__PROBLEM REQUIREMENTS__
Word-for-word repetition of the records below is needed, but only from the line holding "Screen dimensions: 1568x688" through the final line, with pictures excluded.

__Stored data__
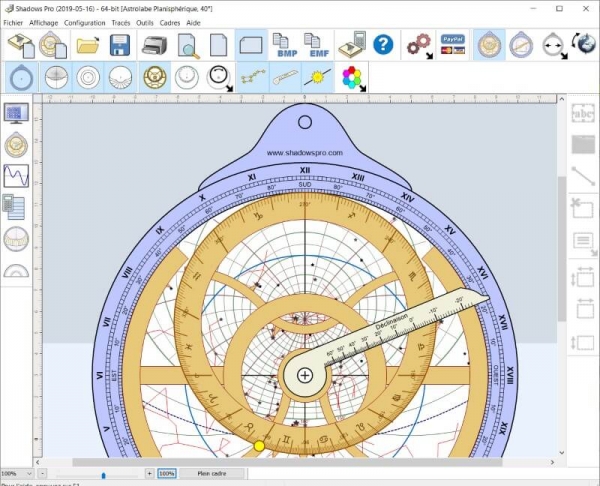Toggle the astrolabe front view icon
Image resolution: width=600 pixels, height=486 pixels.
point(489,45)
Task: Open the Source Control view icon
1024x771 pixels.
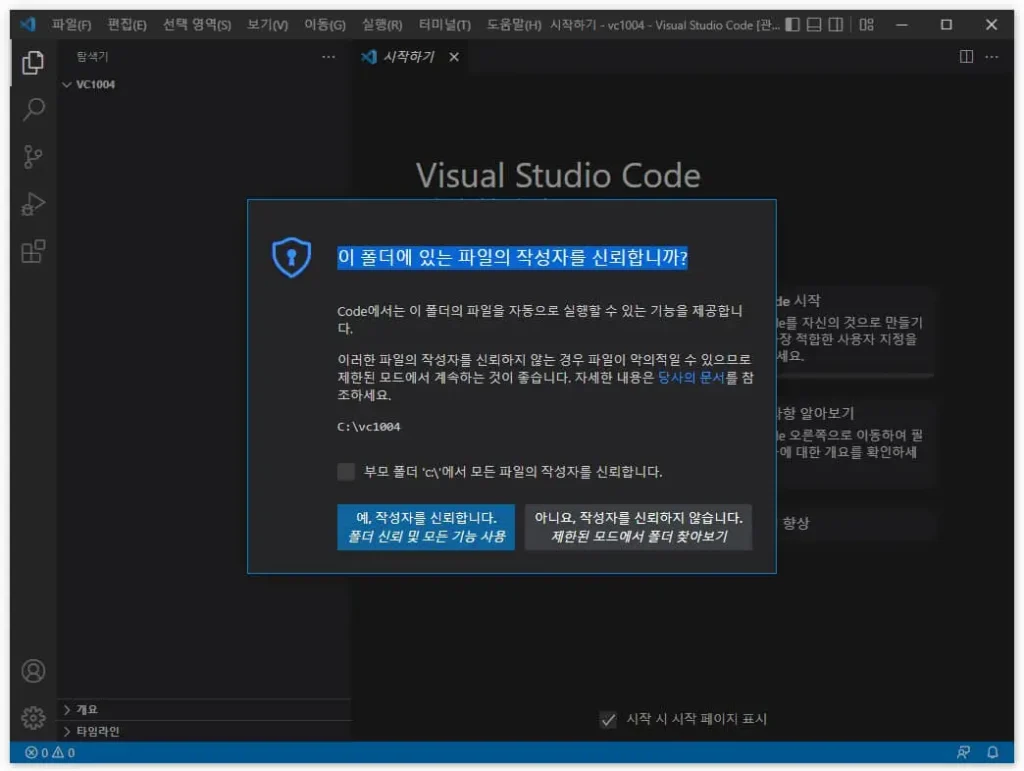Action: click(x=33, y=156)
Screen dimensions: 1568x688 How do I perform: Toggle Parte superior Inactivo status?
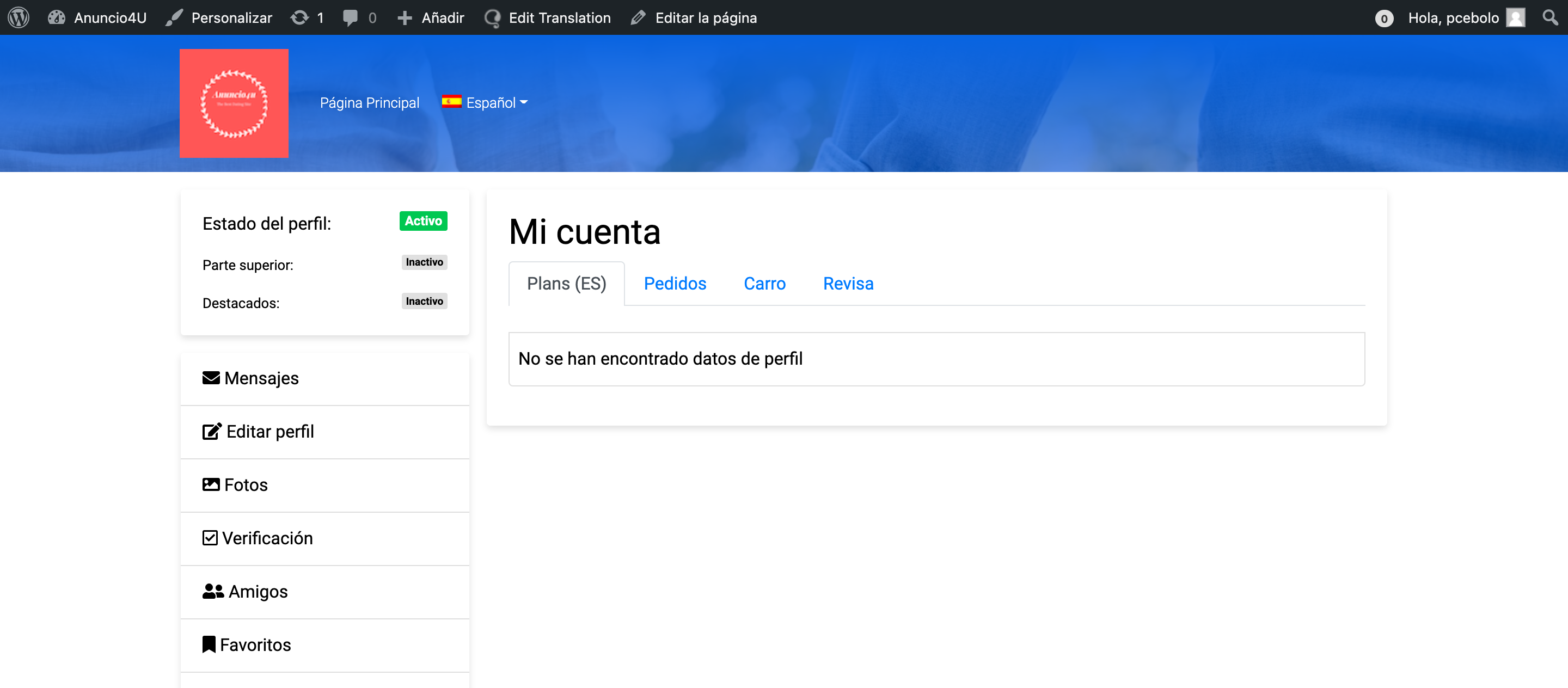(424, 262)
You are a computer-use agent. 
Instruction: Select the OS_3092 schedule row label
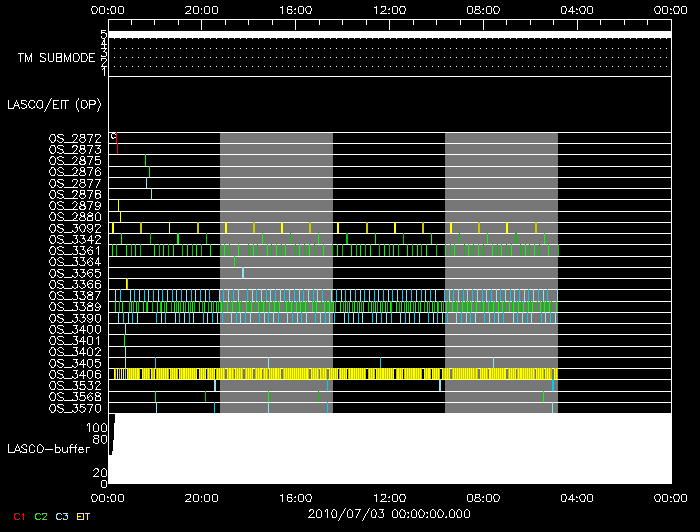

__ANSWER BOX__
Screen dimensions: 1568x688 How do I perform: Toggle Parte superior Inactivo status?
(424, 262)
You are a computer-use agent. 
Instruction: Select the OS_3092 schedule row label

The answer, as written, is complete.